JOURNAL ARTICLE

Our Timing to Remove Peritoneal Catheter Dialysis After Kidney Transplant

G Peluso, P Incollingo, N Carlomagno, V D'Alessandro, V Tammaro, M Caggiano, M L Sandoval Sotelo, N Rupealta, M Candida, G Mazzoni, S Campanile, G Chiacchio, A Scotti, M L Santangelo
Transplantation Proceedings 2019, 51 (1): 160-163
30655154

BACKGROUND: Patients on peritoneal dialysis treatment represent 15% of the global dialysis population. The major complication of peritoneal dialysis is catheter and peritoneal infection. Peritoneal dialysis patients who receive kidney transplants are at increased risk of infection because of immunosuppressive therapy.
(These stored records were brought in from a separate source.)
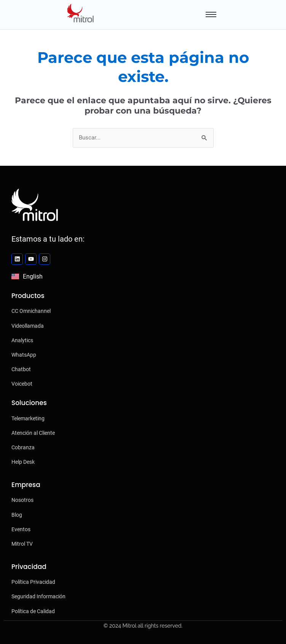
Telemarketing (28, 418)
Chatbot (21, 369)
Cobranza (23, 447)
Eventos (21, 529)
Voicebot (22, 384)
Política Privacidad (33, 582)
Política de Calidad (33, 611)
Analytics (22, 340)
AIM: The purpose of this study is to show our ideal timing to remove peritoneal catheter after kidney transplant, which gives adequate security on renal function recovery and reduction of septic risk.
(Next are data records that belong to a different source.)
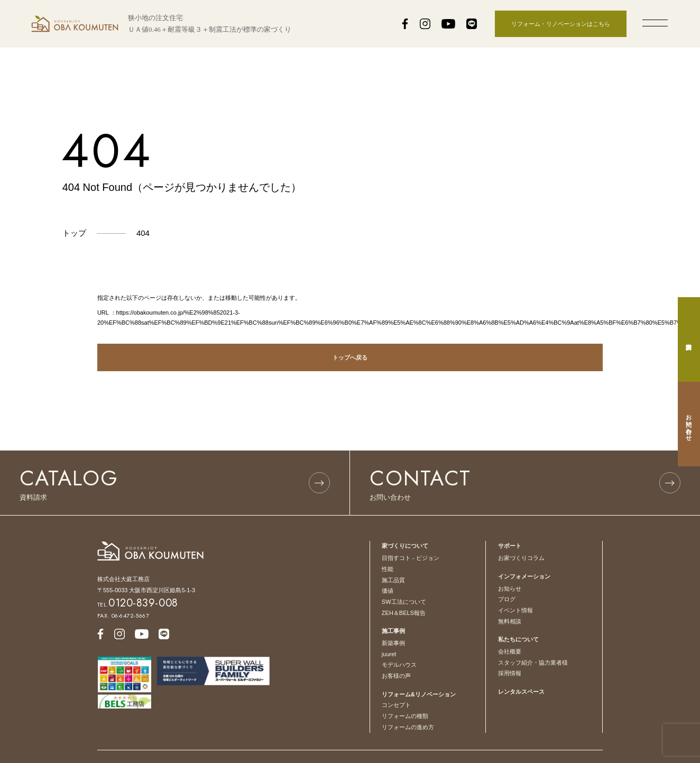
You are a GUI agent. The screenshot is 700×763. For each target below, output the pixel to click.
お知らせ (510, 589)
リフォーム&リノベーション (419, 694)
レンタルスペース (521, 692)
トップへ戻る (350, 357)
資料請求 (689, 339)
METHOD OF STUDY: We analyzed the outcomes of 65 patients on peritoneal dialysis who underwent kidney transplant between 2000 and 2016.

RESULTS: In 61 cases there was an immediate graft functional recovery. In 4 cases there was a delayed graft function (DGF), and we performed a hemodialysis with temporary placement of a venous catheter. In all patients we removed peritoneal dialysis catheter 30 to 45 days after transplant. There has been 1 case of catheter infection, which was treated with antibiotic therapy.
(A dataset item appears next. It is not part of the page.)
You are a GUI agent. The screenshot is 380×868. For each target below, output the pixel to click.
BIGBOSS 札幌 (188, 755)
DISCUSSION: Our average time to remove the peritoneal dialysis catheter was shorter than times in previous studies, between the 30th and 45th postoperative day. In the 4 cases in which there has been a DGF, we performed hemodialysis treatment to avoid, in the immediate postoperative period, direct insults to the peritoneum by local dialysis procedures.

CONCLUSION: Our experience show that the 30th to 45th postoperative day is a good time frame, better yet a good watershed between the safe removal of peritoneal catheter when patients have a stabilized renal function and the possibility of leaving it in situ, to resume peritoneal dialysis in case of persistent DGF.